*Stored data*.
┌──
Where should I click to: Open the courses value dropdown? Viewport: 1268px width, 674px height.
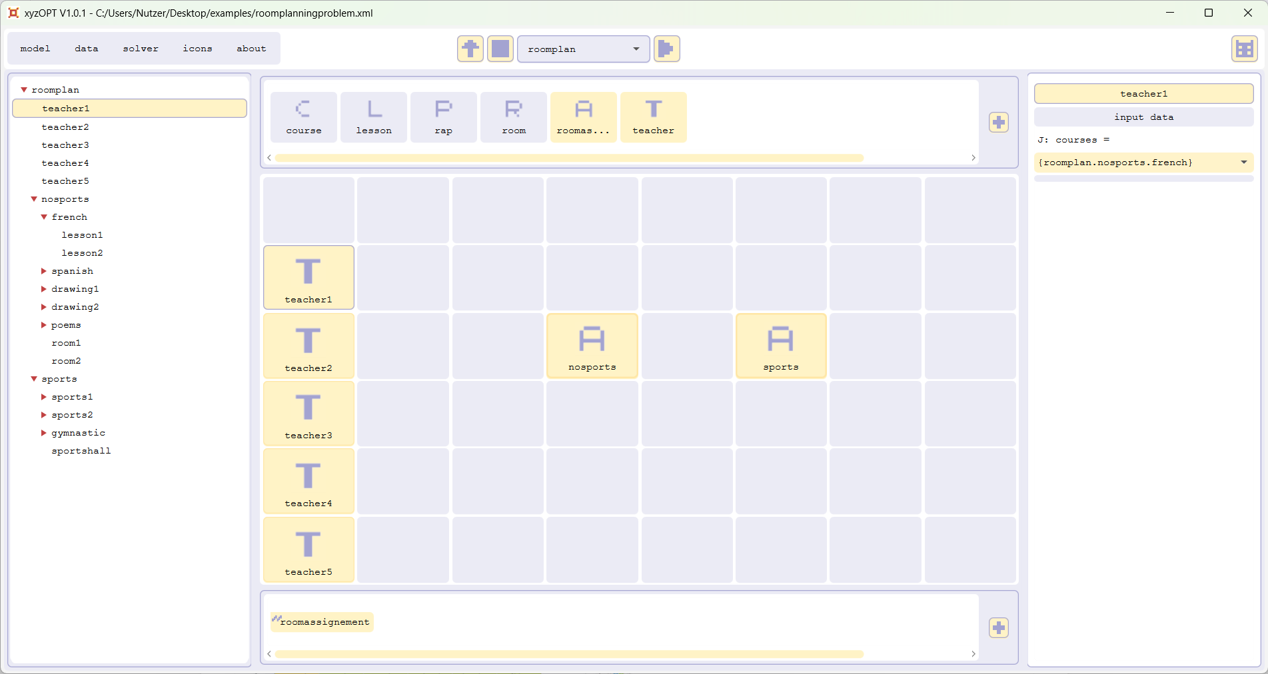[x=1243, y=163]
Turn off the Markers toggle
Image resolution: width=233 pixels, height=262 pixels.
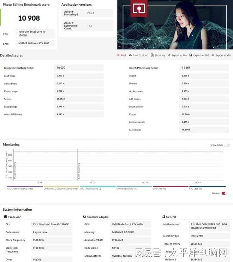tap(224, 193)
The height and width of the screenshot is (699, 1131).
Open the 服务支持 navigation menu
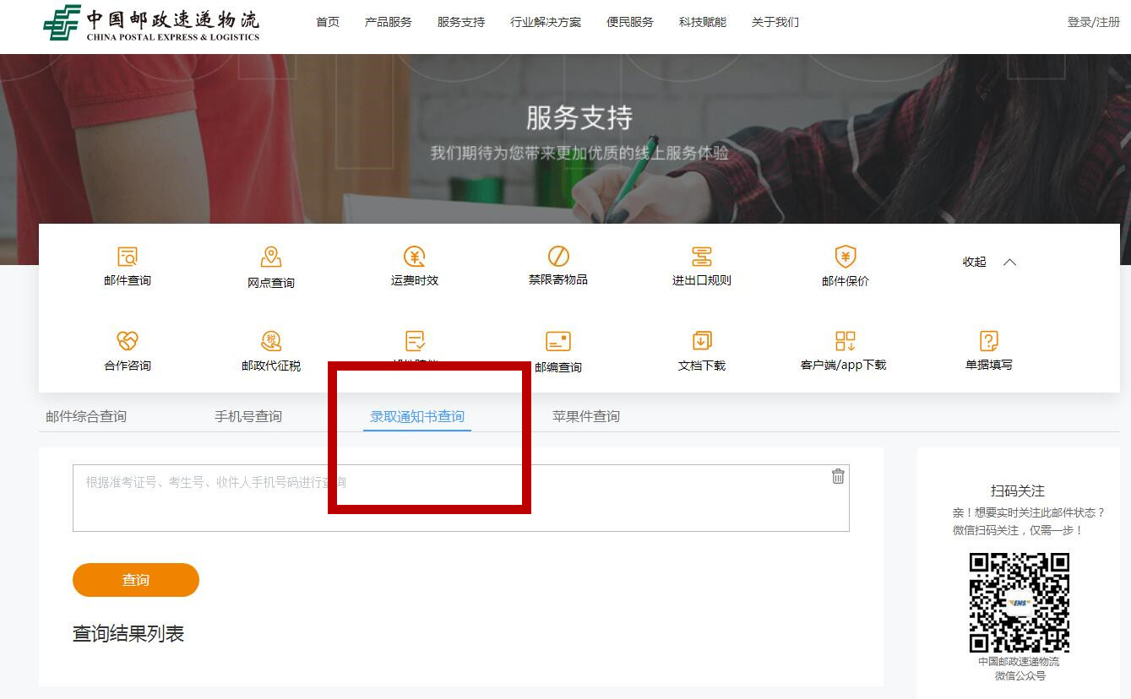[x=459, y=23]
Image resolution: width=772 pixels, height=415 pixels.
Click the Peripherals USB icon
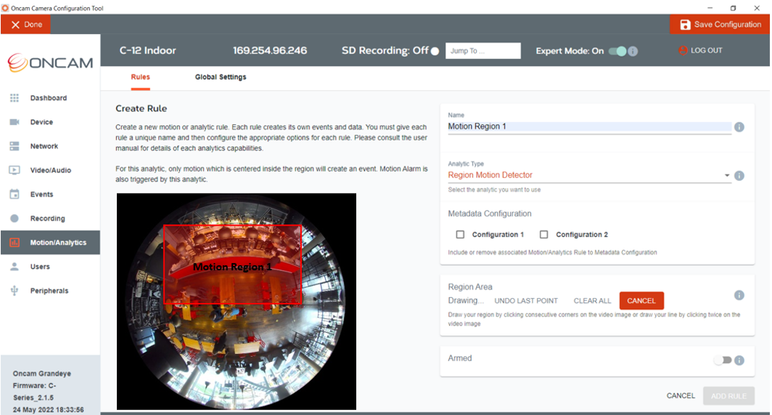coord(14,291)
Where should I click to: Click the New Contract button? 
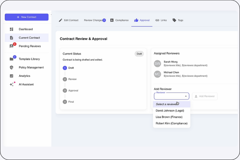27,17
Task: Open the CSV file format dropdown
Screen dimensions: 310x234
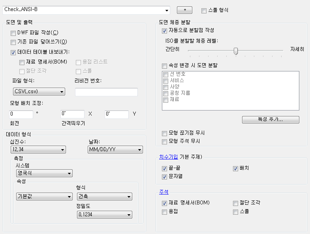Action: pos(39,92)
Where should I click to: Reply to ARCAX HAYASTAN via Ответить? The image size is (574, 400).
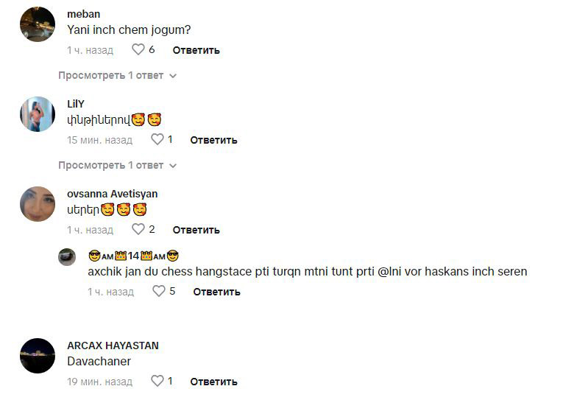(214, 382)
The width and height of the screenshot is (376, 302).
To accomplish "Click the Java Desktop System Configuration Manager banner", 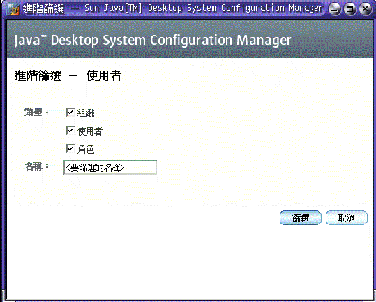I will [x=153, y=40].
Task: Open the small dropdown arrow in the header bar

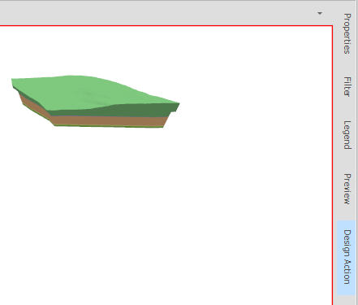Action: coord(320,13)
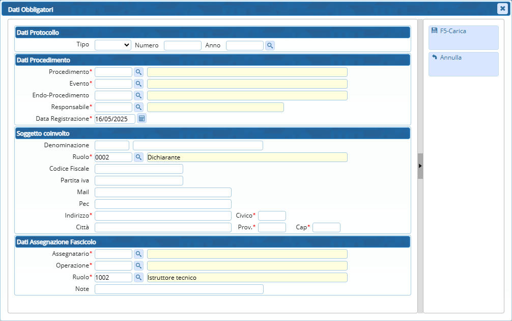This screenshot has width=512, height=321.
Task: Click the Cap input field
Action: (x=326, y=227)
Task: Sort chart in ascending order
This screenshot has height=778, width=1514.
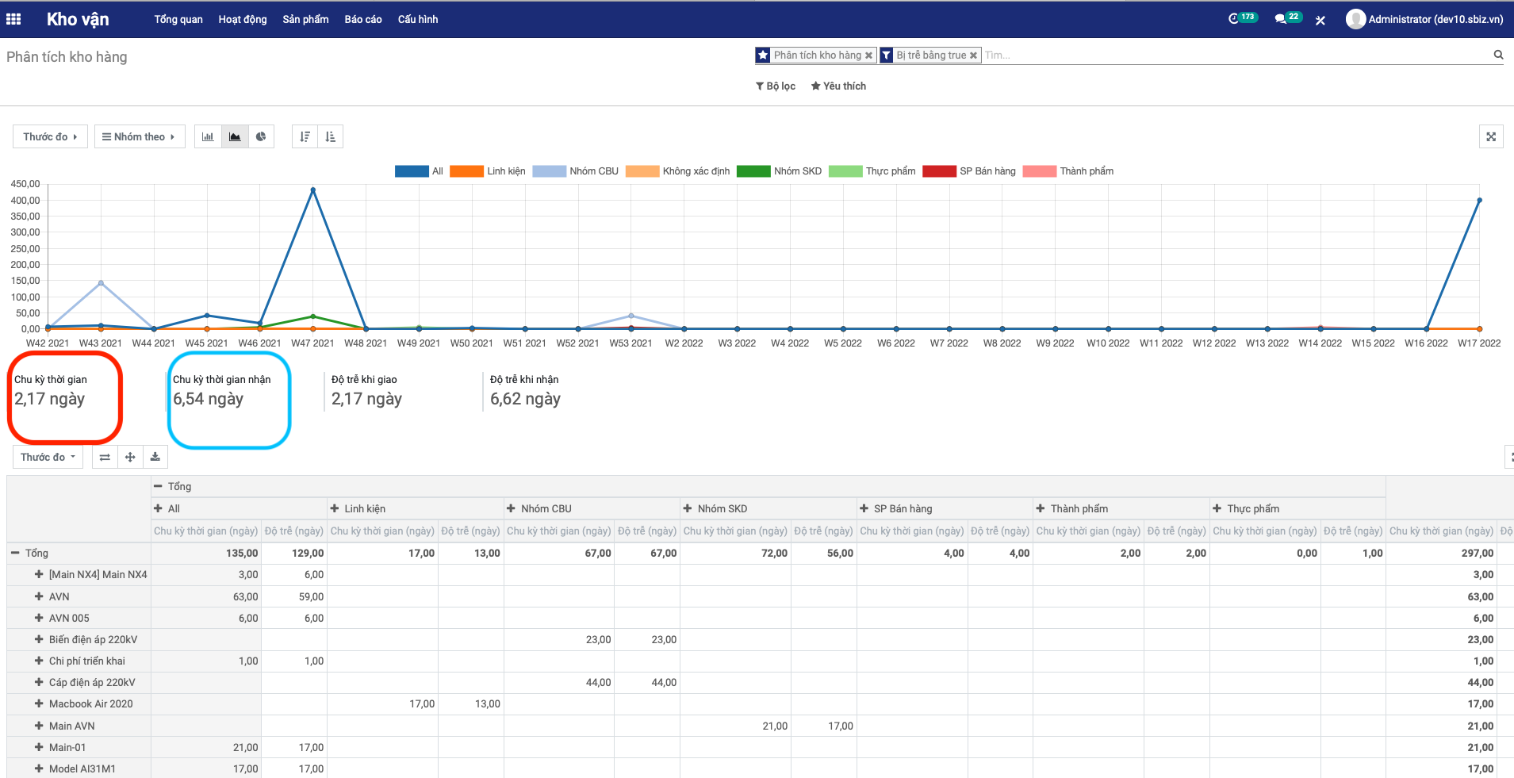Action: tap(331, 136)
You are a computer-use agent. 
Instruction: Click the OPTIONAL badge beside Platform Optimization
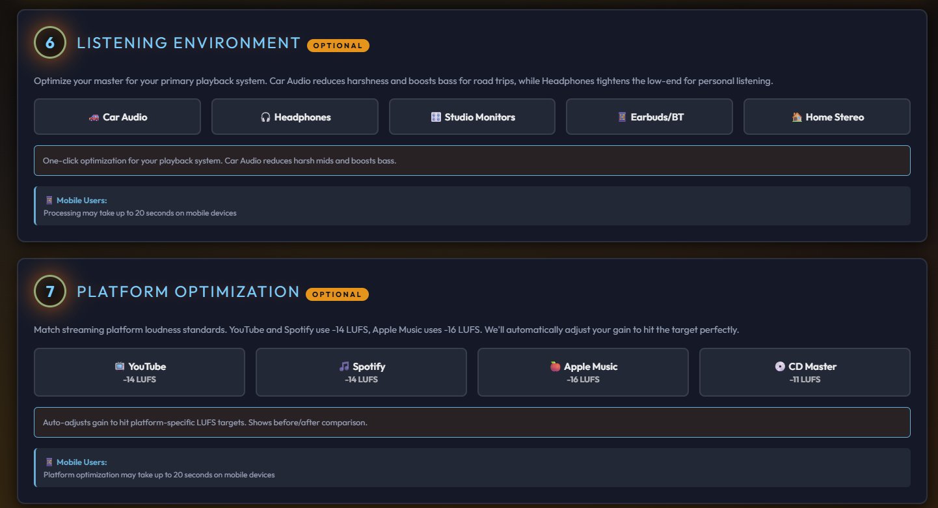pyautogui.click(x=337, y=294)
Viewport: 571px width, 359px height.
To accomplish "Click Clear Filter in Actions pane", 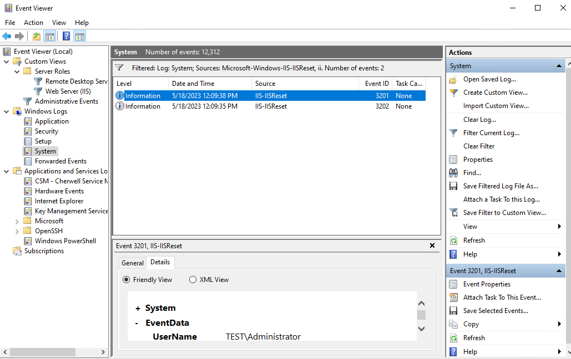I will (479, 146).
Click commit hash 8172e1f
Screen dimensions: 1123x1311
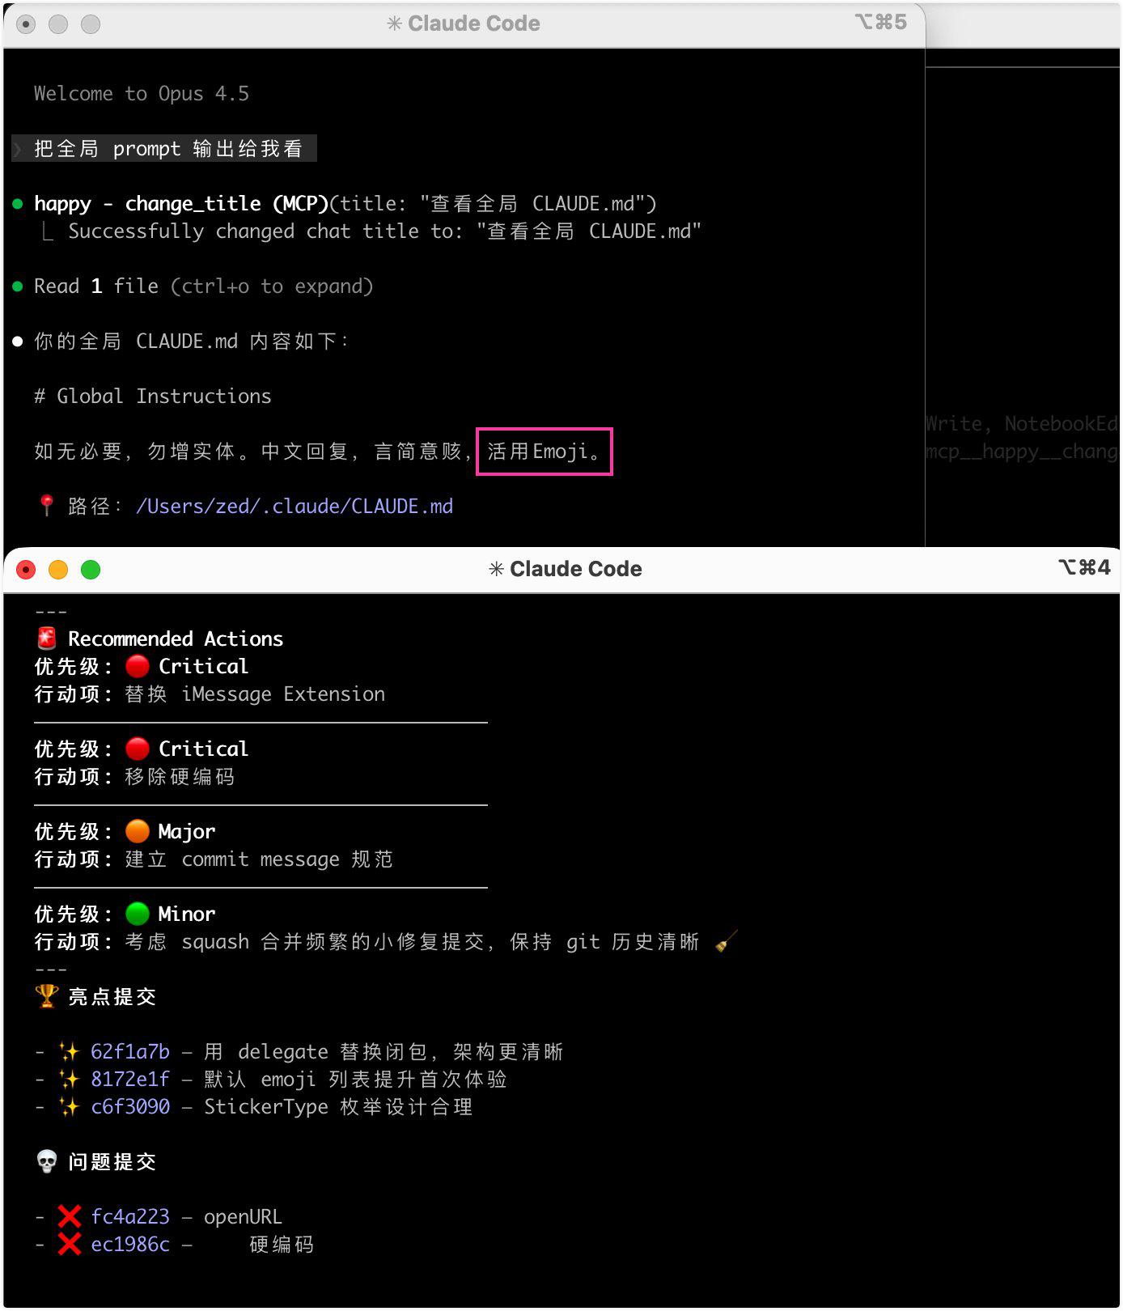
└──
*Aim of the exercise*. Take the line containing "Click commit hash 8172e1f" as the first and the last line of the records as the end. Print every line in that span exactly, leaving out pictures.

*Response*.
Click commit hash 8172e1f
Screen dimensions: 1123x1311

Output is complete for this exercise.